Brief a - Quote the full text on RegionI and Fovea word for word.

Another advanced topic is regenerate_fovea_colour, which appears both in this and the zoom functions. To use this parameter correctly you will need to understand a little of the underlying complexity handled by RegionI.

Every RegionI points to a Fovea, which contains both a pointer to the raw image and a colour classified image. SeveralRegionI can share a single Fovea, and will try to do so as much as possible for efficiency reasons. In fact at time of writing all the RegionI in roi point to one of the two fovea generated when the full_regions RegionI were created.

When a new RegionI is created using any of the functions discussed here (only the original full_regions should use the actual constructor) there is a parent RegionI from which the new child RegionI is being generated. The child RegionI automatically determines if the parent's Fovea provides the colour information it needs. If the parent's Fovea does not provide the information needed a new Fovea is generated that does. A new Fovea is needed under one of three cases:

  • The parent's Fovea was generated with a higher density value than the child requires (i.e. the parent's Fovea is too zoomed out).

Supplied material -
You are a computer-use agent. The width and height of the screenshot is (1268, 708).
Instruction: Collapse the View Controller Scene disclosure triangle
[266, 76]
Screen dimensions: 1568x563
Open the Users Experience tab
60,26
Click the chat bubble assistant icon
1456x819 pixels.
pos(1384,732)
--
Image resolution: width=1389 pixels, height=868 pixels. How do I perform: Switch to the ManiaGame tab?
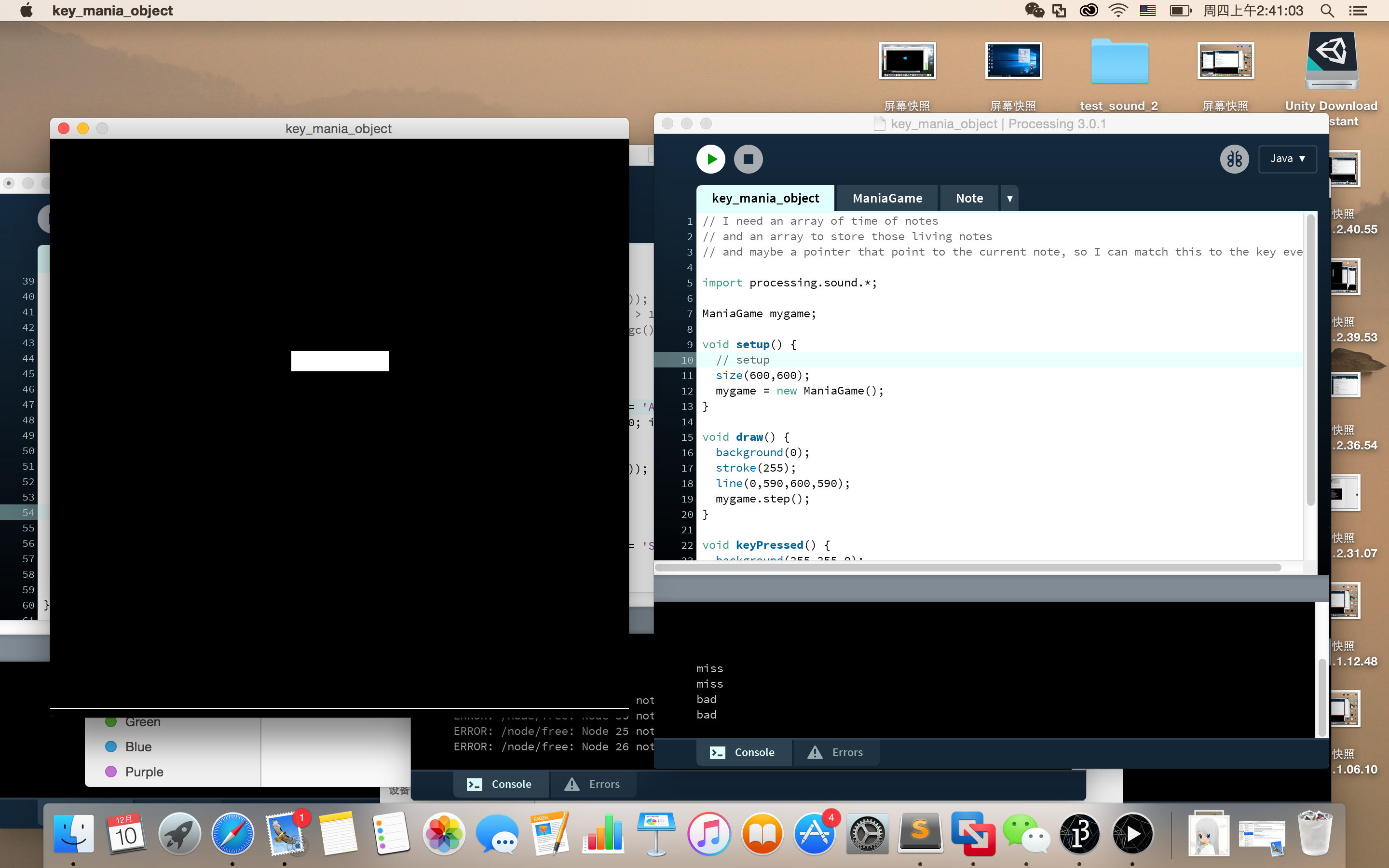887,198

Brief b - In the rows, revise the section that opens with the line containing "You are a computer-use" and closes with the line containing "pos(1384,732)", changing "chat bubble" to "speech bubble" and leaving everything else as it is.

Expected output a -
Another advanced topic is regenerate_fovea_colour, which appears both in this and the zoom functions. To use this parameter correctly you will need to understand a little of the underlying complexity handled by RegionI.

Every RegionI points to a Fovea, which contains both a pointer to the raw image and a colour classified image. SeveralRegionI can share a single Fovea, and will try to do so as much as possible for efficiency reasons. In fact at time of writing all the RegionI in roi point to one of the two fovea generated when the full_regions RegionI were created.

When a new RegionI is created using any of the functions discussed here (only the original full_regions should use the actual constructor) there is a parent RegionI from which the new child RegionI is being generated. The child RegionI automatically determines if the parent's Fovea provides the colour information it needs. If the parent's Fovea does not provide the information needed a new Fovea is generated that does. A new Fovea is needed under one of three cases:

  • The parent's Fovea was generated with a higher density value than the child requires (i.e. the parent's Fovea is too zoomed out).

Expected output b -
You are a computer-use agent. The width and height of the screenshot is (1268, 708).
Instruction: Collapse the View Controller Scene disclosure triangle
[266, 76]
Screen dimensions: 1568x563
Open the Users Experience tab
60,26
Click the speech bubble assistant icon
1456x819 pixels.
pos(1384,732)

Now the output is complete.